Opéra en trois actes (15 scènes)
Musique d’Alban Berg sur un livret du compositeur d’après la pièce de Georg Büchner Woyzeck (1836)
Création à Berlin (Staatsoper) le 14 décembre 1925

Détails

Mise en scène
Richard Brunel

Scénographie
Étienne Pluss

Costumes
Thibault Vancraenenbroeck

Lumières
Laurent Castaingt

Dramaturgie
Catherine Ailloud-Nicolas

Wozzeck
Stéphane Degout

Marie
Ambur Braid

Le Tambour-major
Robert Watson

Le Capitaine
Thomas Ebenstein

Le Docteur
Thomas Faulkner

Andrès
Robert Lewis

Margret
Jenny Anne Flory *

Le Prêtre (1er Apprenti)
Hugo Santos *

Le Ministre (2e Apprenti)
Alexander De Jong *

Le Fou
Filipp Varik *

Un homme
Didier Roussel

L’Enfant de Marie
Ivan Declinand

* Solistes du Lyon Opéra Studio, promotion 2024-2026

 

Chœurs et Maîtrise de l’Opéra de Lyon

Direction des Chœurs
Benedict Kearns

 

Orchestre de l’Opéra de Lyon

Direction musicale
Daniele Rustioni

Opéra National de Lyon, mercredi 2 octobre 2024 à 20

Toute représentation de Wozzeck est un choc : choc musical autant que théâtral, choc psychologique. Souvent qualifiée de véritable « coup de poing », l’œuvre est  d’une concision brutale, qui ne peut laisser personne indifférent.

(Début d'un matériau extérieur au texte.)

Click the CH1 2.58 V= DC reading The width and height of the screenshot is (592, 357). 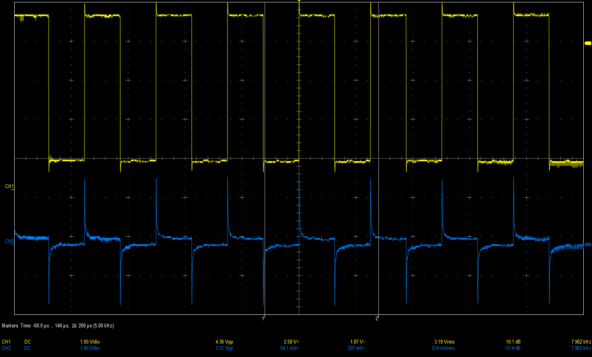pyautogui.click(x=291, y=342)
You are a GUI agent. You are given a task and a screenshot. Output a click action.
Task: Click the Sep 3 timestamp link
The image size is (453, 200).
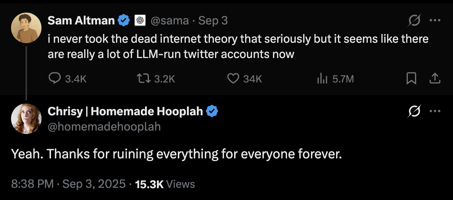pos(213,21)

Pour le spectacle d’ouverture de la saison 2024-2025, le directeur de l’opéra de Lyon, Richard Brunel, propose sa propre mise en scène de ce chef-d’œuvre créé il y a un siècle à Berlin, dans un geste audacieux. Cet opéra, réputé difficile en raison de son écriture qui suspend la tonalité tout en maintenant des passages résolument tonaux, surprend aujourd’hui encore l’oreille de l’auditeur non prévenu. C’est que l’opéra d’Alban Berg a été conçu lors de la découverte par le compositeur, au début du XXe siècle, de l’œuvre posthume de Georg Büchner, cet immense auteur allemand mort très jeune, dont le réalisme social, d’une puissance sans précédent, a semblé à Berg contemporain alors qu’il datait déjà de près d’un siècle. C’est dire la capacité de l’œuvre à traverser le temps, à se réactualiser sans cesse, à être perçue au gré des visions du monde qui se succèdent.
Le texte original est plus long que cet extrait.